(Information given begins)

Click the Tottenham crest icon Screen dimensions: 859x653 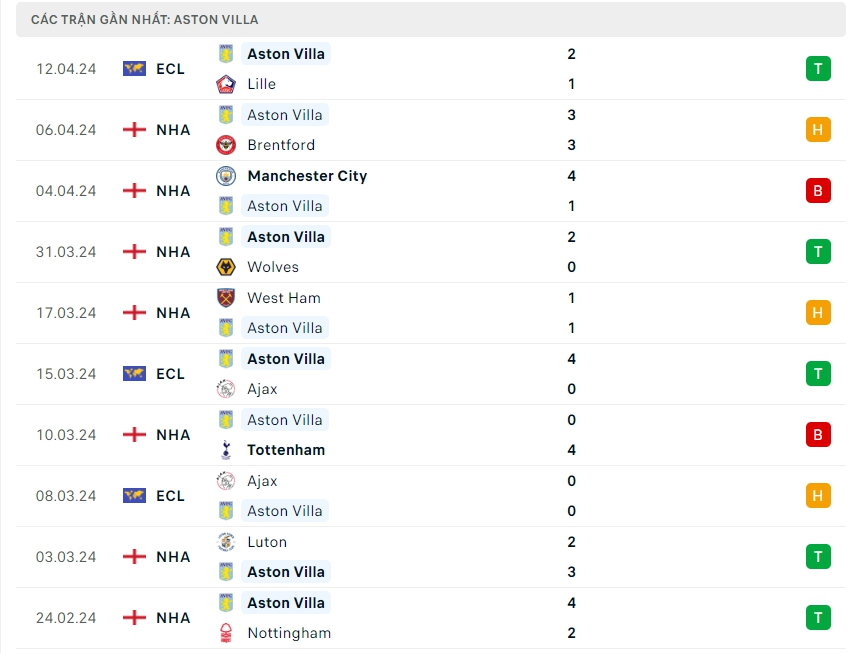pyautogui.click(x=226, y=450)
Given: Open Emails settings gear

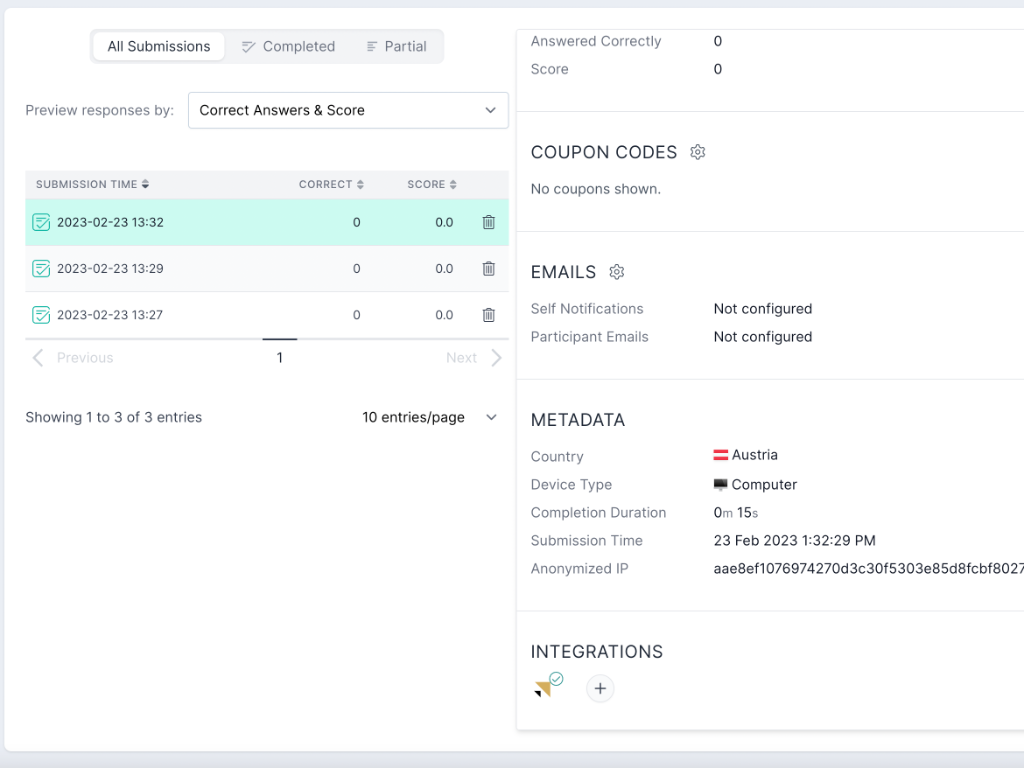Looking at the screenshot, I should click(x=617, y=272).
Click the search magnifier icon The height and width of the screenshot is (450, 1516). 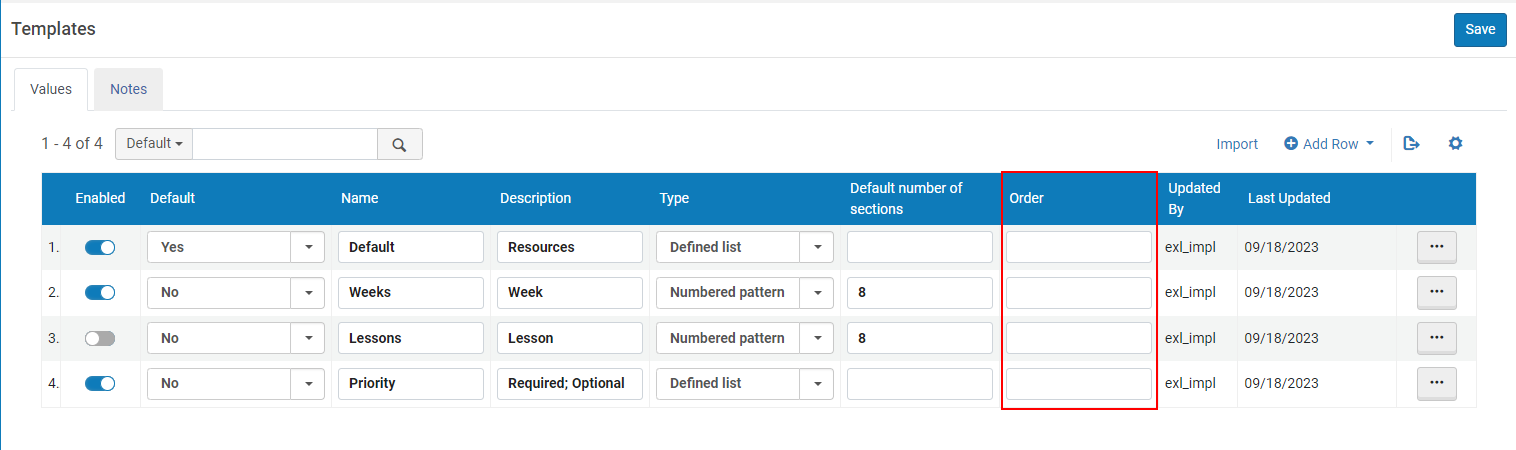coord(399,144)
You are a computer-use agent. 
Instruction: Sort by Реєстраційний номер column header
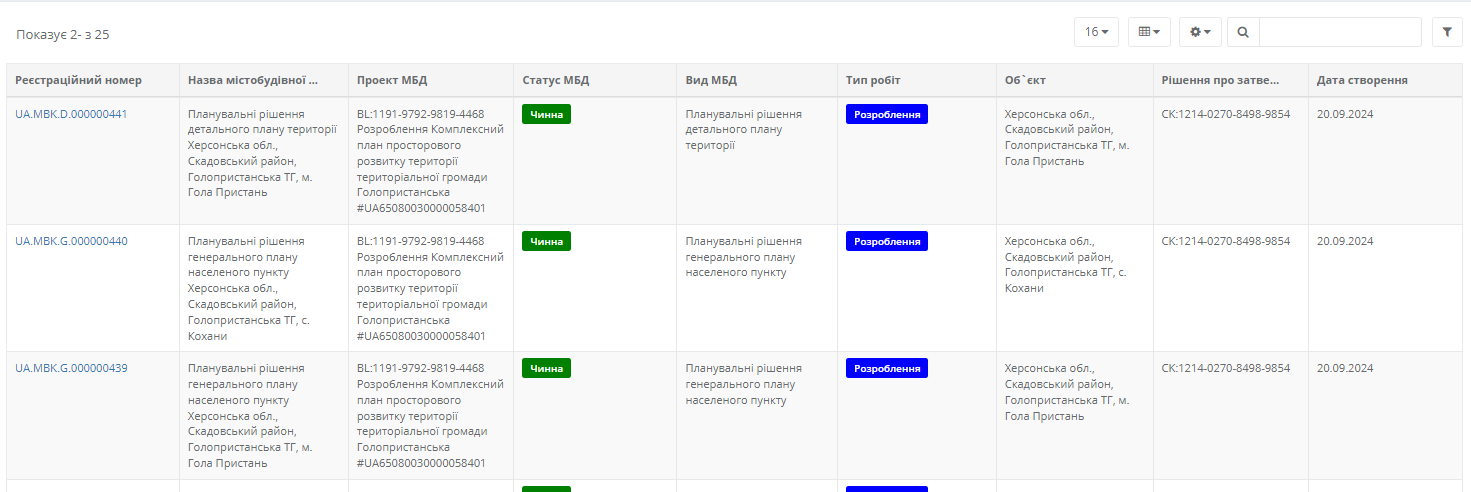79,80
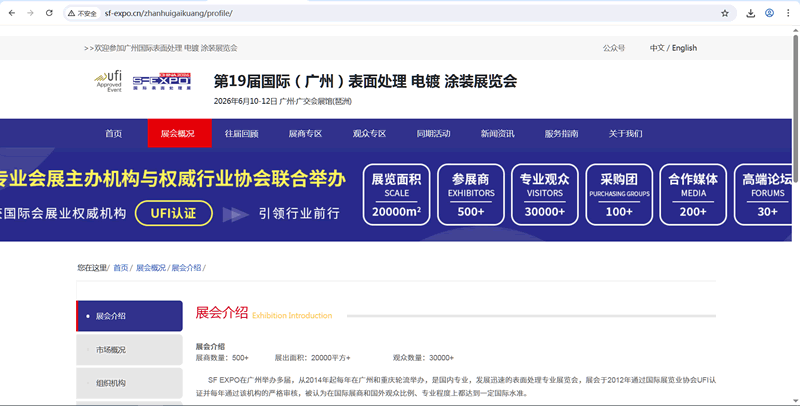Click 展会概况 breadcrumb link
Image resolution: width=800 pixels, height=406 pixels.
coord(150,268)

(Information given ends)

Exercise instructions: Having located the line with "You are a computer-use agent.", copy it exactly along with every later line through the end of the listing above, but omit the pictures.

Exercise output:
You are a computer-use agent. 
Instruction: Sort by Реєстраційний номер column header
79,80
Click 展会概况 breadcrumb link
Image resolution: width=800 pixels, height=406 pixels.
coord(150,268)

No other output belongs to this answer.